_Exercise_
Set out every line of the material below as a numbered list, omitting any blank lines.

_Task data_
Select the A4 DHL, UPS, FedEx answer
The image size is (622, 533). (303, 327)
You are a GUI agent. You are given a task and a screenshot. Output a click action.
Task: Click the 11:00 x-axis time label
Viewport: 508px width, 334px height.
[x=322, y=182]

_Result of this exercise_
1. Select the A4 DHL, UPS, FedEx answer
2. The image size is (622, 533). (303, 327)
3. You are a GUI agent. You are given a task and a screenshot. Output a click action.
4. Task: Click the 11:00 x-axis time label
5. Viewport: 508px width, 334px height.
6. [x=322, y=182]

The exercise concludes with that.